Netzwerk Freie Musiktheater

 

1. Alte Wäscherei am Steinhof
Oktober 2012 bis Februar 2023. Die Alte Wäscherei am Steinhof (auf dem Areal des ehemaligen Otto-Wagner-Spitals in Wien-Penzing) wurde als Probebühne, Probenzentrum, Techniklager und Requisitenfundus genutzt. Nach einer Initiative der freien Musiktheaterszene (maßgeblich getragen vom ⁠sirene Operntheater) stellte die Spitalsleitung unter Verwaltungsdirektor Rainer Miedler (☛ Gruppenbild mit Vizebürgermeisterin Maria Vassilakou) die leerstehenden Hallen der alten Wäscherei prekaristisch und unentgeltlich als Produktionshaus zur Verfügung. Über zehn Jahre lang organisierten sich rund 30 freie Wiener Musiktheater- und Kunstgruppen selbstständig im Gebäude . In dieser Zeit entstanden dort rund 80 Produktionen, darunter auch Filmproduktionen. Da das Otto-Wagner-Areal städtebaulich umgestaltet und die Wäscherei für Wohnbauten der Gesiba umgewandelt wird, mussten die Künstler die Räumlichkeiten verlassen (☛ Video) (☛ Bericht Kronenzeitung). Die ⁠Stadt Wien (Kulturstadträtin Veronica Kaup-Hasler) stellte den Gruppen als Ersatz neue Proberäume im ehemaligen Gemeindegasthaus Weiss in Aspern bereit.
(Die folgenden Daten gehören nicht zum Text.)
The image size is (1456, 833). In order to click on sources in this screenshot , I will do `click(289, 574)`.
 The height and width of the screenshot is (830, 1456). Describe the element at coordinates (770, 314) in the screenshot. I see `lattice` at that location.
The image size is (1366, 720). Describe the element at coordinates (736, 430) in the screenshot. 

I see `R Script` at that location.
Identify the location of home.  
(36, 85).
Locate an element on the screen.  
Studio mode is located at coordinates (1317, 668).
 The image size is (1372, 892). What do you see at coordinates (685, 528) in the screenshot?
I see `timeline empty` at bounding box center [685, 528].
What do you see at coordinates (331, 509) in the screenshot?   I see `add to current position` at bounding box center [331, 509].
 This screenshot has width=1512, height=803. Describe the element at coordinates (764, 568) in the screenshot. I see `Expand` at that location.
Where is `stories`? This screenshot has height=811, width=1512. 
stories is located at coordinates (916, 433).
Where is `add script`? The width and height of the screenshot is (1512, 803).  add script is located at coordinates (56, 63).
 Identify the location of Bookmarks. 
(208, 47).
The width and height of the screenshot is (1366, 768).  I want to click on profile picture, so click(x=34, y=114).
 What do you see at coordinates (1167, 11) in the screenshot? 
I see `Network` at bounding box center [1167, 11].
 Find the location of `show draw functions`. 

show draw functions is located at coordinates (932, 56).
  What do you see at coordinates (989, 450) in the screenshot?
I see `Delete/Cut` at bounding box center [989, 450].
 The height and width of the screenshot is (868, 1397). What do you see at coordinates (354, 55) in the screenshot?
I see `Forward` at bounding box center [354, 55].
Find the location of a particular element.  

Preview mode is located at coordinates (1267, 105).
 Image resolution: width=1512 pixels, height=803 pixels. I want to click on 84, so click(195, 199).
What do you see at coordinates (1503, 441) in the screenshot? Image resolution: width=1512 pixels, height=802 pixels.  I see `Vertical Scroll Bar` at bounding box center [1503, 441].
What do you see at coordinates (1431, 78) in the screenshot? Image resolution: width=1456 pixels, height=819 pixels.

2. Ehemaliges Gemeindegasthaus Aspern
Seit Februar 2023. Das Gebäude am Siegesplatz 7 in Aspern dient dem sirene Operntheater und dem Wiener Netzwerk der freien Musiktheatergruppen als das zentrale, gemeinschaftliche Proben- und Logistikzentrum in Wien. Nachdem die Künstlergruppen ihre langjährige Wirkungsstätte in der ⁠„Alten Wäscherei“ am Steinhof räumen mussten, hat die Stadt Wien (Kulturstadträtin Veronica Kaup-Hasler, ☛ hier am Klavier bei der Einweihung mit Robert Schumann) die rund 750 Quadratmeter großen Räume der ehemaligen städtischen Bücherei saniert und der Szene mietfrei überlassen (☛ Video) (☛ ORF) (☛ Hirschstetten). Vertragspartner und Verwalter vor Ort ist der Verein Freie Musiktheater Wien (Obmann zur Zeit Thomas Desi, Vizeobmann Jury Everhartz). Da die beteiligten Ensembles keine eigenen, fixen Theaterbühnen besitzen, nutzen sie das Haus am Siegesplatz gemeinschaftlich für die Vorbereitungsphase ihrer Produktionen. Herzstück ist der umfunktionierte ehemalige Ballsaal des Hauses, der als Hauptprobebühne dient. Es gibt insgesamt fünf kleinere Studios für musikalische Einzelproben, Ensemble-Leseproben oder Besprechungen sowie Flächen, wo Bühnentechnik und Requisiten gelagert werden, ausserdem soziale Freiflächen wie eine auf Initiative von Kristine Tornquist, von Cornelius Burkert und Eva Eisenbacher eingerichtete Kantinenküche.